● **Material for this exercise**:
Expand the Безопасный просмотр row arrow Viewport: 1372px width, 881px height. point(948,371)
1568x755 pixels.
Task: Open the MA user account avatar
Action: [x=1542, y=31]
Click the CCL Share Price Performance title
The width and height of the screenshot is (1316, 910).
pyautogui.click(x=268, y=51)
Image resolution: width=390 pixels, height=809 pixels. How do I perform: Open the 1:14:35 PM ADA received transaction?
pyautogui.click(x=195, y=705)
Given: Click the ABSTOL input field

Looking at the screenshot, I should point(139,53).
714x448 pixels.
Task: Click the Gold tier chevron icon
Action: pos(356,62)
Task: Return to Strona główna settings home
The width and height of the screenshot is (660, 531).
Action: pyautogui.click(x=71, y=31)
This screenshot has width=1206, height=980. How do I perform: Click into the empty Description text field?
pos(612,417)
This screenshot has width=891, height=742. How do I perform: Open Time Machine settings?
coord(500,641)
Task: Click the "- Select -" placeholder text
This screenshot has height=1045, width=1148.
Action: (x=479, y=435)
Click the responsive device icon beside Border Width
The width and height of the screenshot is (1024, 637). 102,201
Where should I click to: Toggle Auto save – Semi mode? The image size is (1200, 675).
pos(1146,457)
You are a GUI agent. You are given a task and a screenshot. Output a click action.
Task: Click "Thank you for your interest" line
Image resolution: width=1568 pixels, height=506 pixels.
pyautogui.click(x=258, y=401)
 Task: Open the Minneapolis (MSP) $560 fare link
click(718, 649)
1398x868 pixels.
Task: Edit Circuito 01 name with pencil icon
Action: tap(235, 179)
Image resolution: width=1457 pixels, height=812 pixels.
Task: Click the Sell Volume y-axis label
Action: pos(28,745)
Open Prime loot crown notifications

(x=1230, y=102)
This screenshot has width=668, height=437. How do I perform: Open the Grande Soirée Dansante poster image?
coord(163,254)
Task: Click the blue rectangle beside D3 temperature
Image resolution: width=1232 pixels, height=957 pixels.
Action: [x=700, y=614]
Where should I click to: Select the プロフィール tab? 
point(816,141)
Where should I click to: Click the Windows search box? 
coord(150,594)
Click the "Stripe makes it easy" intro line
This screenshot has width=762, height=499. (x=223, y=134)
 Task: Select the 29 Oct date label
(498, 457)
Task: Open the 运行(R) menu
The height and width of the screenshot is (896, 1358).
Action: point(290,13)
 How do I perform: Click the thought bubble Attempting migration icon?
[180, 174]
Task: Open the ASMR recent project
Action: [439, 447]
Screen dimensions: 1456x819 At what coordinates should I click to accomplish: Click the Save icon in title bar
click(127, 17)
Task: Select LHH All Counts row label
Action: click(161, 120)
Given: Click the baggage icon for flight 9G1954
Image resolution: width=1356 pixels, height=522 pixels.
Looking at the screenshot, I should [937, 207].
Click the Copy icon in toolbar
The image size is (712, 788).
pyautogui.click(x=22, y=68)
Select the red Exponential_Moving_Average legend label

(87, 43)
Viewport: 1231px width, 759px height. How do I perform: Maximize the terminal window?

● **Task**: Reproduce verbatim every line from the beginning of the listing through the line containing "pyautogui.click(x=258, y=401)", inclusive.

● **Worked solution**:
Expand the Безопасный просмотр row arrow Viewport: 1372px width, 881px height. point(948,371)
1568x755 pixels.
Task: Open the MA user account avatar
Action: [x=1542, y=31]
Click the CCL Share Price Performance title
The width and height of the screenshot is (1316, 910).
pyautogui.click(x=268, y=51)
Image resolution: width=390 pixels, height=809 pixels. How do I perform: Open the 1:14:35 PM ADA received transaction?
pyautogui.click(x=195, y=705)
Given: Click the ABSTOL input field

Looking at the screenshot, I should point(139,53).
714x448 pixels.
Task: Click the Gold tier chevron icon
Action: pos(356,62)
Task: Return to Strona główna settings home
The width and height of the screenshot is (660, 531).
Action: pyautogui.click(x=71, y=31)
This screenshot has width=1206, height=980. How do I perform: Click into the empty Description text field?
pos(612,417)
This screenshot has width=891, height=742. How do I perform: Open Time Machine settings?
coord(500,641)
Task: Click the "- Select -" placeholder text
This screenshot has height=1045, width=1148.
Action: (x=479, y=435)
Click the responsive device icon beside Border Width
The width and height of the screenshot is (1024, 637). 102,201
Where should I click to: Toggle Auto save – Semi mode? The image size is (1200, 675).
pos(1146,457)
You are a GUI agent. You are given a task and a screenshot. Output a click action.
Task: Click "Thank you for your interest" line
Image resolution: width=1568 pixels, height=506 pixels.
pyautogui.click(x=258, y=401)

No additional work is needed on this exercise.